A pesar de su menguante relevancia, por el momento, destacan algunas nuevas explicaciones del principio con arreglo a los espacios superpuestos e interdependientes del constitucionalismo contemporáneo. Así, como muestra, las que despojan a la noción prevalente de soberanía, pasada, ya, por el tamiz empírico, de la carga semántica de “principio absoluto”, con lo que la idea fundamental alcanza a la legitimación de la autoridad de un pueblo multicultural o de una asociación de pueblos dispuestos para el autogobierno en virtud del establecimiento de sus propias leyes, y libres de cualquier sujeción externa. Los Estados y las naciones, en nuestros días, pueden ser considerados soberanos solamente cuando se evidencie la condición implícita en el ejercicio del poder político de que los maior singulis, los más importantes entre los miembros individuales del cuerpo político son, al tiempo, minor universis respecto de la universitas del pueblo.
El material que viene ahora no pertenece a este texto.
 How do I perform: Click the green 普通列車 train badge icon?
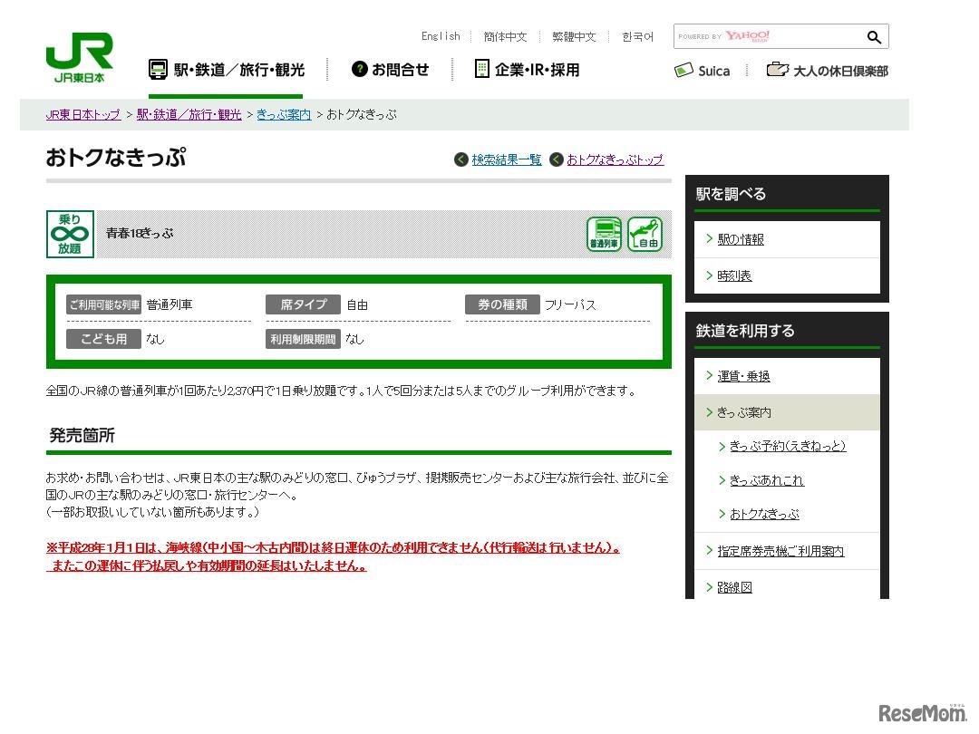pos(604,234)
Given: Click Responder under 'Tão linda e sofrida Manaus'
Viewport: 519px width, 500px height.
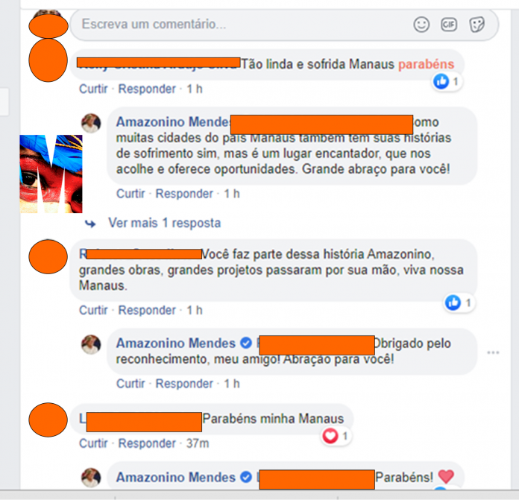Looking at the screenshot, I should [x=147, y=89].
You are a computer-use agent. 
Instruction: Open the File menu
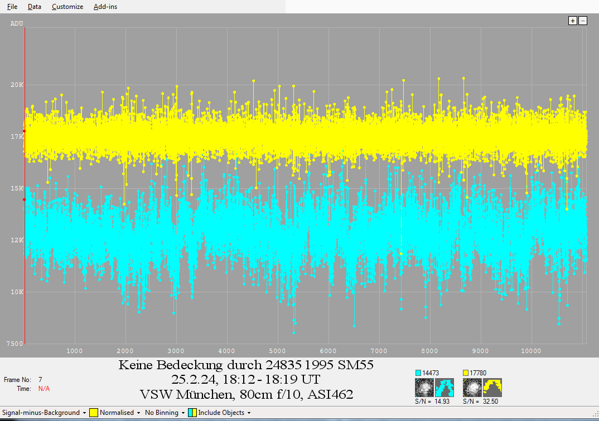coord(12,7)
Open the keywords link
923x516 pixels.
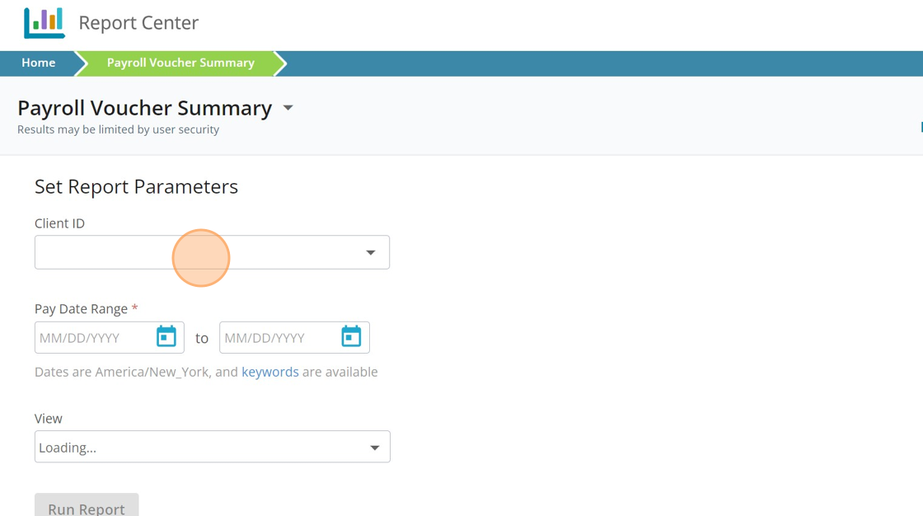[269, 372]
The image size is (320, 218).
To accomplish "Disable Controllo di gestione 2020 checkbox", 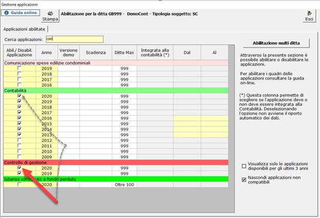I will pyautogui.click(x=19, y=168).
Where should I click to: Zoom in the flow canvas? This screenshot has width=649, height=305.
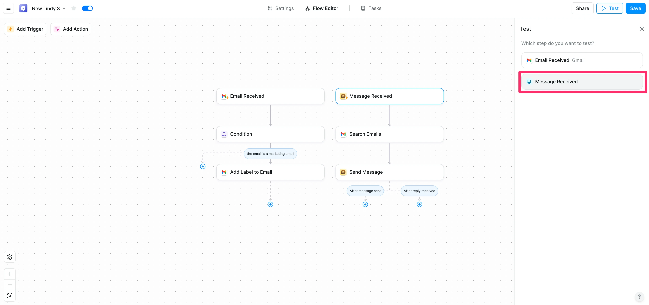click(x=10, y=274)
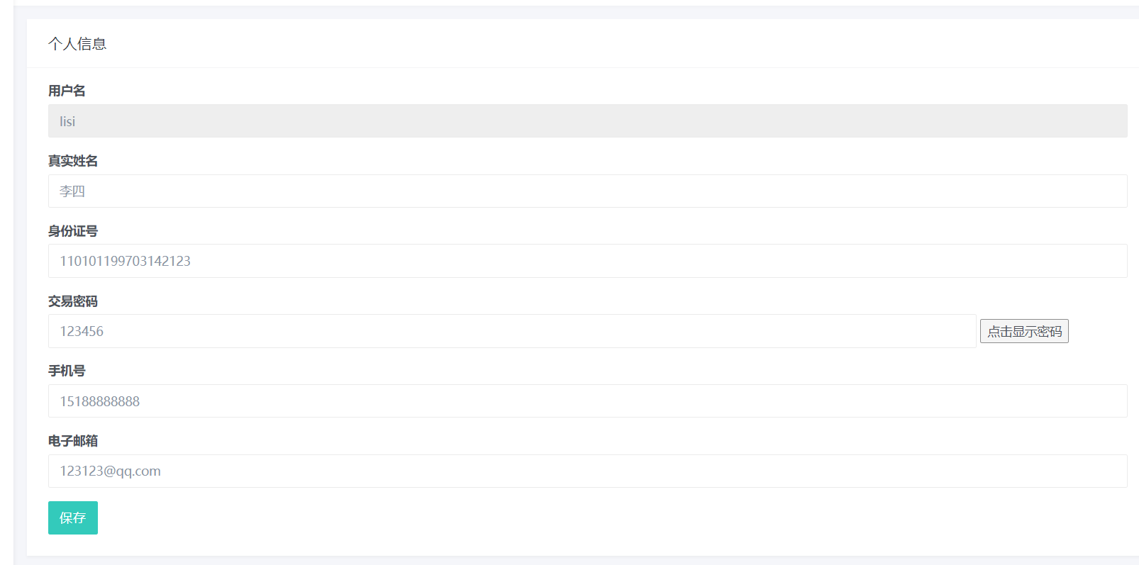
Task: Click the gray band below the 保存 panel
Action: click(x=567, y=561)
Por supuesto, tampoco hay acuerdo acerca de la naturaleza, jurídica o política, de la autoridad invocada en el nombre de la soberanía. Sometido al acontecimiento del declive anunciado que trae el proceso de la globalización, el principio de soberanía ni siquiera encuentra refugio seguro en el derecho internacional, ni en el campo teórico ni en el aplicado. Hasta hace pocos años, las explicaciones analíticas del significado de soberanía, en los términos propios del derecho positivo, prevalecieron sobre las metafísicas, orientadas a la identificación de la esencia de la soberanía en tanto se hacía presente la premisa de que aun formando parte del campo de la política, la soberanía era propiamente, y solamente podía ser, un concepto jurídico. Pero en un contexto de prestigio creciente de una cultura jurídica asentada en axiomas individualistas, tal y como ha observado Denis Baranger, la soberanía no puede tomarse únicamente como un concepto jurídico sino que ha de ser tratada, también, como un fenómeno político.
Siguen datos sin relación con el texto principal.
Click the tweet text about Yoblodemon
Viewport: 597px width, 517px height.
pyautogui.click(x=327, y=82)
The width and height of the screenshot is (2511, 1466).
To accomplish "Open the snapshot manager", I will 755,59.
La limitada funcionalidad del principio constituye un serio problema para la gobernanza global. Y es que, para la determinación de los mecanismos de distribución del poder global cuentan, cada día más, factores tales como las formas de coordinación de los intereses locales y regionales, la asimetría de las relaciones internacionales o las formas de resistencia global, entre otros muchos. El desarrollo de los procesos de integración ha contribuido decisivamente a la crisis de la soberanía. Su renuncia, o la cesión de algunas parcelas de poder, se hace especialmente visible, por ejemplo, en los países europeos de la zona euro, y, por otras razones, en muchos países en vías de desarrollo que se han visto obligados a la aplicación de los programas de ajuste estructural dictados por el Fondo Monetario Internacional, el Banco Mundial o alguna otra institución multilateral.
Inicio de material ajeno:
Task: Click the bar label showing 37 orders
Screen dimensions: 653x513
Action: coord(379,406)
Con todo, todavía suelen tratarse las nociones de soberanía y Estado como si fueran complementarias. No es, por eso, sorprendente que, en los debates actuales a estos efectos, abunden las posiciones antitéticas a las que perciben una evidente erosión de la autoridad y el poder de la forma Estado-nación. Lipping sugiere, a la vista de tal dependencia analítica, la recuperación crítica del sentido de la idea de soberanía por la vía de la revisión de la explicación típica de la formación del Estado moderno. Por su parte, a propósito de las condiciones epistémicas de esa tentativa, Skinner no participa del empeño de nuestro tiempo en pensar el Estado, por más que se reconozca su carácter contingente, a modo de una proposición según la orientación establecida por Max Weber, como apenas nada más que una estructura de poder, tal y como revela el recurrente argumento del rasgo constitutivo de la identidad estatal en el monopolio del uso legítimo de la fuerza física. En suma, el principio de soberanía no puede ser tratado como una categoría (ni siquiera, como una propiedad) susceptible de análisis en abstracto sino, mejor, en relación con determinados contextos discursivos, por un lado, y, por otro, ha de ser observado en situación, según las prescripciones exigibles a cualquier tentativa de explicación empírica.